:: Trecho para leitura

Comercial Retrô AYO GG | Prima Donna, por 9MUSES

Caso vocês não saibam, paralelo aos posts que eu faço pro blog de coisas que vão saindo no pop asiático, eu me atirei numa aventura de ouvir e relembrar tudo que já foi lançado até então, pra conseguir fazer um ranking separado por décadas, começando com os anos 2010. E, nesse processo, eu descobri alguns trabalhos muito bons, acima da média e de qualquer expectativa que eu tivesse. Então, pra desovar algumas delas em forma de spoiler pra esse projeto futuro e megalomaníaco do AYO GG, de vez em quando vão surgir algumas reviews, listas, enfim, posts temáticos abordando lançamentos de anos anteriores. 

Pra iniciar os trabalhos, e testar um novo formato de fazer minhas resenhas de álbuns, resolvi pegar esse que deve ser um dos melhores álbuns de 2013 e do kpop no geral: o avassalador Prima Donna, do 9MUSES. O que pode ser meio redundante de dizer, já que o grupo deve ser um dos pouquíssimos exemplares cuja discografia é praticamente perfeita, principalmente quando falamos sobre singles. E, bom, o 9MUSES tem uma história curiosa e bem melancólica, com todo aquele problema com a Star Empire, que culminou num documentário excelente e bem cru da BBC sobre a indústria do kpop e da própria formação do 9MUSES até sua estreia (e do qual eu pretendo falar sobre um dia). 

A situação do grupo com a empresa não melhorou muito desde o fatídico 9MUSES of Star Empire, disponível no Youtube com legendas em inglês, e elas morreram no imaginário coreano sem uma vitória em programas de auditório ou números significativos nos charts (na verdade, elas até são lembradas por isso junto com outros dois atos que surgiram mais ou menos na mesma época, assunto que eu quero tratar em outra oportunidade). Mas isso não tira os méritos dos trabalhos impecáveis que elas lançaram, e nem do álbum do qual eu quero falar. Prima Donna, produzido pelo Sweetune, condensa toda a essência sexy e madura que o 9MUSES, na época com a sua melhor formação, teve durante esses quase 10 anos de história. A faixa-título que abre o álbum resume isso muito bem.

::::
:: Lista de dados

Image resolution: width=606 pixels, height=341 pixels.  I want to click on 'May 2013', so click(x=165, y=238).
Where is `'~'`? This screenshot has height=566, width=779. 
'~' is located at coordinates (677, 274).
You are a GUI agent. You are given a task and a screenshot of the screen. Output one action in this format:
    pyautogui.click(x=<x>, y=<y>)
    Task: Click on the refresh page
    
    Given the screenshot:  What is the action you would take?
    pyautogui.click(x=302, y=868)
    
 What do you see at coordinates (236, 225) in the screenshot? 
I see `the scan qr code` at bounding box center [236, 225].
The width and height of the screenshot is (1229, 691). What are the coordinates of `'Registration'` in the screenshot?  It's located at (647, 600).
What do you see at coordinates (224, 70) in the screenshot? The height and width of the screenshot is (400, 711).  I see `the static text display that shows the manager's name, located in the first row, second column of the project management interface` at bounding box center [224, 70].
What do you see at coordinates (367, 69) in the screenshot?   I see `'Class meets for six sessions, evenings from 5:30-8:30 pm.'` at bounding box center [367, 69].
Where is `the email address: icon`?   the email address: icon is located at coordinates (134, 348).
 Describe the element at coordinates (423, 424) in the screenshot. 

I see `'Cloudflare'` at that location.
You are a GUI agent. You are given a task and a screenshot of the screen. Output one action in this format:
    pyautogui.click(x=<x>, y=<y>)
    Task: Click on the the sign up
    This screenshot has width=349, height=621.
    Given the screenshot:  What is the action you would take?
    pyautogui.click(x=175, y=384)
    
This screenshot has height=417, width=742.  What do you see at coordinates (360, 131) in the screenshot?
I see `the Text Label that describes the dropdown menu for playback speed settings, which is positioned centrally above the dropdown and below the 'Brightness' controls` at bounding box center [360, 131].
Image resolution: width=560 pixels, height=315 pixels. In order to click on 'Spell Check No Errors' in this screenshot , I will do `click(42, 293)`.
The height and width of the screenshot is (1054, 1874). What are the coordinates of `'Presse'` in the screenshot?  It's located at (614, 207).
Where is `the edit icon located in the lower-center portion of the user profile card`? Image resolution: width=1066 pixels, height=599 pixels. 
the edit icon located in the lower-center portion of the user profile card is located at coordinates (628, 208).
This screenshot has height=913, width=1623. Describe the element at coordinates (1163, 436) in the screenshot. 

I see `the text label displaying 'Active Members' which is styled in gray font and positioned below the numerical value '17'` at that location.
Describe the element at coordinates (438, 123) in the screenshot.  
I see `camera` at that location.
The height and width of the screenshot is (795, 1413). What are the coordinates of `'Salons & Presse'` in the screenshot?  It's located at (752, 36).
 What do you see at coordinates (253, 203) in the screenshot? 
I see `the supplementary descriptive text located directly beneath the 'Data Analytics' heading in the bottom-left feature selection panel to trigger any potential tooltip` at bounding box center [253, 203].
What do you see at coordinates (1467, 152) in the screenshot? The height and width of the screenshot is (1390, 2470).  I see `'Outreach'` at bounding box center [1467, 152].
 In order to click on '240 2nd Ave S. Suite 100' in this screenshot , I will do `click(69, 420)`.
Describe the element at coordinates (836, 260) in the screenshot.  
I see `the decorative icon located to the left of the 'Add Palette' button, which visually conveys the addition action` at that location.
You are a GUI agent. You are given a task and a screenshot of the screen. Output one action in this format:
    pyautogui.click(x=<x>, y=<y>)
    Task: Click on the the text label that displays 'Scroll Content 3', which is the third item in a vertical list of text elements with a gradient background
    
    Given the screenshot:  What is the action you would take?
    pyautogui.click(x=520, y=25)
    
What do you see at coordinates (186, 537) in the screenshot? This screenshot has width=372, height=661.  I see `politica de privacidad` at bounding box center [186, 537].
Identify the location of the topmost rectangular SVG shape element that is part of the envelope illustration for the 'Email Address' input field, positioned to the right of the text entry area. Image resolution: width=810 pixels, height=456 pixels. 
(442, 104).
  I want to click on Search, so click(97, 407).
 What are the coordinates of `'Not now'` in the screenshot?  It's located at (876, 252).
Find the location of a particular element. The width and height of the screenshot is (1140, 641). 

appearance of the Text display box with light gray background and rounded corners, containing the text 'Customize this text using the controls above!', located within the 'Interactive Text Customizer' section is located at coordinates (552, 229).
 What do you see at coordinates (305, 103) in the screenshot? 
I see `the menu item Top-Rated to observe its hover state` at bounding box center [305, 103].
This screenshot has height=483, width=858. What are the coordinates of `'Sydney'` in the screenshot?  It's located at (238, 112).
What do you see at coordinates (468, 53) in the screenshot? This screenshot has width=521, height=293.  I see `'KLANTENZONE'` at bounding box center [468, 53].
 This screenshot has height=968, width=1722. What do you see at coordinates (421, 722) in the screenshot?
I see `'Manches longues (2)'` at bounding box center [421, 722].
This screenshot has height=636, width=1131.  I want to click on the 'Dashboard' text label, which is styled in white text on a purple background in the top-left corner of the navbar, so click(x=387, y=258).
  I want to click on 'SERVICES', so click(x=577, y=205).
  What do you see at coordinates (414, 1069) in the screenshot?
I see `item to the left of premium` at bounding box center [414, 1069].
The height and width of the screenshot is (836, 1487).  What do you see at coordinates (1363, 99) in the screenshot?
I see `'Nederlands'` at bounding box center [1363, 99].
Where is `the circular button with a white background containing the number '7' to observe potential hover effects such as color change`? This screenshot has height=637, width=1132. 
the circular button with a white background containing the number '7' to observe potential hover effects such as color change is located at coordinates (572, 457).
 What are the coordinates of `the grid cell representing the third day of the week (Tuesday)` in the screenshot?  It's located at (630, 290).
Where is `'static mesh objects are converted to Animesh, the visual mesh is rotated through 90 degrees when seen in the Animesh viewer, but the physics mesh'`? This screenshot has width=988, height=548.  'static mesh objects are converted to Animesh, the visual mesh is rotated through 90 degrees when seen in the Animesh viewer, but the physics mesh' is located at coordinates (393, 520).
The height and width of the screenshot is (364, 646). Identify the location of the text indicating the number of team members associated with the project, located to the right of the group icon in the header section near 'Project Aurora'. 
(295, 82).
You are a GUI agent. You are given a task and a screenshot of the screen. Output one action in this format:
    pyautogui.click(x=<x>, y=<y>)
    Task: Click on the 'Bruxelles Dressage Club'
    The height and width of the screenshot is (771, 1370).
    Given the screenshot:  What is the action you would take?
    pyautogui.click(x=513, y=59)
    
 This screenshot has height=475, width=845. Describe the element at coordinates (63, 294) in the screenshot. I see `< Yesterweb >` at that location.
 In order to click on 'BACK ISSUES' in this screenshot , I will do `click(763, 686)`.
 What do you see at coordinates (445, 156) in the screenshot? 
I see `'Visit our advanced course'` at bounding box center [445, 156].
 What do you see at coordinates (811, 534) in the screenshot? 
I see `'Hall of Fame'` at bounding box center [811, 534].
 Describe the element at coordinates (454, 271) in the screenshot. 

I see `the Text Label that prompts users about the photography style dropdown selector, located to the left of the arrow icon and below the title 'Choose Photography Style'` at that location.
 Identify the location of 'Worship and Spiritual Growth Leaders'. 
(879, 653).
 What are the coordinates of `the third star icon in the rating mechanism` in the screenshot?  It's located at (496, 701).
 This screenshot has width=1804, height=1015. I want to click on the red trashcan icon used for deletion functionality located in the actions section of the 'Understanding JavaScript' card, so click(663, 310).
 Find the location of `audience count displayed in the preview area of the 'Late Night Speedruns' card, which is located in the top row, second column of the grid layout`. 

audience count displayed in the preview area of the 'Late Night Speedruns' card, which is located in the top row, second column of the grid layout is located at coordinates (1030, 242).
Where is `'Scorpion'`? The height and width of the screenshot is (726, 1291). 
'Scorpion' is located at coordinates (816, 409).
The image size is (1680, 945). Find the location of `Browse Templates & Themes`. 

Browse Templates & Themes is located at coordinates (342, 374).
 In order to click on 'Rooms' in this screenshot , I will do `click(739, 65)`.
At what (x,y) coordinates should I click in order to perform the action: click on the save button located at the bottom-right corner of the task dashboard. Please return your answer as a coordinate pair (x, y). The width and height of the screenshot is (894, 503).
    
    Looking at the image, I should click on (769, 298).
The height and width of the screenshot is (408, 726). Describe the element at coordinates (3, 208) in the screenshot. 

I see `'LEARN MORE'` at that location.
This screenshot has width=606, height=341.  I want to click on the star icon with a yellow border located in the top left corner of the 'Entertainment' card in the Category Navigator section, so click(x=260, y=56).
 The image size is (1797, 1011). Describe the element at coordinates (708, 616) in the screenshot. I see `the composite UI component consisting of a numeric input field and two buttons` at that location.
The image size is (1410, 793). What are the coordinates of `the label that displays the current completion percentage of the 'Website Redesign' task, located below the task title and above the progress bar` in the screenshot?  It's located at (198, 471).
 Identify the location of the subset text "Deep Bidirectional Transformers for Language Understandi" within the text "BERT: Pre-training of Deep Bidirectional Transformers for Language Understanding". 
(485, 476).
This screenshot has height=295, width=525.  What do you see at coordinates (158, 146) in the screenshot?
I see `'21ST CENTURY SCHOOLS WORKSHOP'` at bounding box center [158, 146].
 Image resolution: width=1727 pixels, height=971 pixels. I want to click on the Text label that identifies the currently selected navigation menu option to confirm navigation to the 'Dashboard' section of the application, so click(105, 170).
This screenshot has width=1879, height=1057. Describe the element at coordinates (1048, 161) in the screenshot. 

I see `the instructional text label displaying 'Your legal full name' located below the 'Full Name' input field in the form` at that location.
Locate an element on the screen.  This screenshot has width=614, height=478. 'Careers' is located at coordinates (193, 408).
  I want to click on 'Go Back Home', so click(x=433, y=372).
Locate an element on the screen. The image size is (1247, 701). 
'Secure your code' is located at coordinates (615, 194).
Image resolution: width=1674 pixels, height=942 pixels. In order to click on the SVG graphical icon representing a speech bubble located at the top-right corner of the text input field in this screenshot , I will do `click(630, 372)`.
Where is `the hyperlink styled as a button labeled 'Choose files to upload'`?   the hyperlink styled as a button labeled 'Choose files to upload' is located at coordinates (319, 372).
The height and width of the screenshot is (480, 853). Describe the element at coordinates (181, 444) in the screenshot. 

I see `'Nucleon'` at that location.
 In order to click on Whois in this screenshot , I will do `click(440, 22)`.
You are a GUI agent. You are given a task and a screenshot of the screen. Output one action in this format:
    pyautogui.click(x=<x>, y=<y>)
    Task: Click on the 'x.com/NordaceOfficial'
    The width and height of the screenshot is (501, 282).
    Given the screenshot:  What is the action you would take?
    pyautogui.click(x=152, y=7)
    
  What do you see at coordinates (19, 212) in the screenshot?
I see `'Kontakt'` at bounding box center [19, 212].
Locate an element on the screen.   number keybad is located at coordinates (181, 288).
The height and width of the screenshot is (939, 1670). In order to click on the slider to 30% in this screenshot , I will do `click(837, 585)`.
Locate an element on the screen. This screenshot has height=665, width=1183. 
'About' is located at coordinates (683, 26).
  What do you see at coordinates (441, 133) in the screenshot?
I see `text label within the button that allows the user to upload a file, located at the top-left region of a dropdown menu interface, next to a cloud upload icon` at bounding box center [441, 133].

::::

* Tarefa curta
Segundo o trecho sobre o álbum Prima Donna, do 9MUSES, quem produziu esse álbum?

* Resposta abaixo
O Sweetune.